§ **Work item**: Across the entries below, determine how many lines include the word "crest". State only the resulting number.

§ **Data for this exercise**:
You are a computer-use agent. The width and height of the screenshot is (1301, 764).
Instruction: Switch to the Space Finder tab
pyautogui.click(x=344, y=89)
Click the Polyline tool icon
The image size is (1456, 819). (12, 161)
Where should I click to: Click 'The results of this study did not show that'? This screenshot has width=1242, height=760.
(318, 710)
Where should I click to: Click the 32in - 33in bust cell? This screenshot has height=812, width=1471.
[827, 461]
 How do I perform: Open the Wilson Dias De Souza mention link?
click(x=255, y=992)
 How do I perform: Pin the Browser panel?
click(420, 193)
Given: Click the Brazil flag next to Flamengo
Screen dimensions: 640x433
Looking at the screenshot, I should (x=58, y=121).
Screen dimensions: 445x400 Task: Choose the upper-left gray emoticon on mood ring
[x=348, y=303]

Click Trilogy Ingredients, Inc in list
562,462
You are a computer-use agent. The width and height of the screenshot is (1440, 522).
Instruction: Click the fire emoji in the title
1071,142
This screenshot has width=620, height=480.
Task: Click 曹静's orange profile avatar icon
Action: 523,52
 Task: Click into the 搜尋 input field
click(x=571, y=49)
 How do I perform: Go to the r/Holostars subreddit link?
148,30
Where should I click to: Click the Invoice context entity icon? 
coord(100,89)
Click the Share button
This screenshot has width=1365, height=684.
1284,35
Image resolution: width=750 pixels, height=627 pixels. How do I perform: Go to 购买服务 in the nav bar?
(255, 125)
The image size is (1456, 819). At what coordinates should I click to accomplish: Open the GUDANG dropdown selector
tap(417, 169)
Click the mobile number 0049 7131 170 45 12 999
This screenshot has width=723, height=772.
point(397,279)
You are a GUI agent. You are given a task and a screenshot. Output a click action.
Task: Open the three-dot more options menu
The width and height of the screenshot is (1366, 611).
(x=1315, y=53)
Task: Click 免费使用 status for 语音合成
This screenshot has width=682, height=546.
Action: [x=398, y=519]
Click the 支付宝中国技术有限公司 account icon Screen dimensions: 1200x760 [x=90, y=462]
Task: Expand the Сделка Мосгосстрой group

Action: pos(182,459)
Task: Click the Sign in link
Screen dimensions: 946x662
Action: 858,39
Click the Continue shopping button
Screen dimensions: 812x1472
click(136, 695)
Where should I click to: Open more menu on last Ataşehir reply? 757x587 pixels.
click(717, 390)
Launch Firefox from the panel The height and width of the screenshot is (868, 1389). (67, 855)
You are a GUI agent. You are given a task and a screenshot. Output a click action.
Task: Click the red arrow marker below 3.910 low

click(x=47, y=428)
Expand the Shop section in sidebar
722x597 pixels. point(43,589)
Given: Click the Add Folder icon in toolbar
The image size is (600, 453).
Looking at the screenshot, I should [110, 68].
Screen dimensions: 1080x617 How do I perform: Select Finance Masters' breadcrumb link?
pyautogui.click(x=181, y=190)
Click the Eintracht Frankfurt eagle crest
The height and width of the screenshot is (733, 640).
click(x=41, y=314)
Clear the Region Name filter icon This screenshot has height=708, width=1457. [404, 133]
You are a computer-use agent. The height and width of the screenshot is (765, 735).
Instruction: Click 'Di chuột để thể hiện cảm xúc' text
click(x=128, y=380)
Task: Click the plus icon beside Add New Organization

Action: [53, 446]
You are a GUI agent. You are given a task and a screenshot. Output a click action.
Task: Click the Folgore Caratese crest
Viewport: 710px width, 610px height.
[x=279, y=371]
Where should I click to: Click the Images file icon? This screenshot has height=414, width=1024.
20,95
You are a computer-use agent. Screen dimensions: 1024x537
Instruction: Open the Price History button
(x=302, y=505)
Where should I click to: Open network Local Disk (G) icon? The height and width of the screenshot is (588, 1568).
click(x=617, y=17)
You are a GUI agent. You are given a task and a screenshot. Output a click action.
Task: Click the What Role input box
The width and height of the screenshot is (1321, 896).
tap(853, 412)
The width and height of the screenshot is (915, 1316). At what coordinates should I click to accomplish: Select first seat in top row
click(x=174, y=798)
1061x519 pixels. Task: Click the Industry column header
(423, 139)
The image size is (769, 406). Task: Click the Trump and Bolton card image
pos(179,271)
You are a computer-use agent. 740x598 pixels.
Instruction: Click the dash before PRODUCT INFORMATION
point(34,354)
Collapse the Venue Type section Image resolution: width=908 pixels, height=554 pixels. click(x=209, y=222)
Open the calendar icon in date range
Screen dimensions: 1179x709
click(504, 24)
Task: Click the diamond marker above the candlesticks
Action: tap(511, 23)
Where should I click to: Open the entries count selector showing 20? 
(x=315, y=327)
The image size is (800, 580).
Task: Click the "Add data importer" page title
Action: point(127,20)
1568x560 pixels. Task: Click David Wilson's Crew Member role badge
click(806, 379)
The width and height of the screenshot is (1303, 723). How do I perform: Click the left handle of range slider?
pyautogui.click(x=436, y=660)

§ **Task result**: 2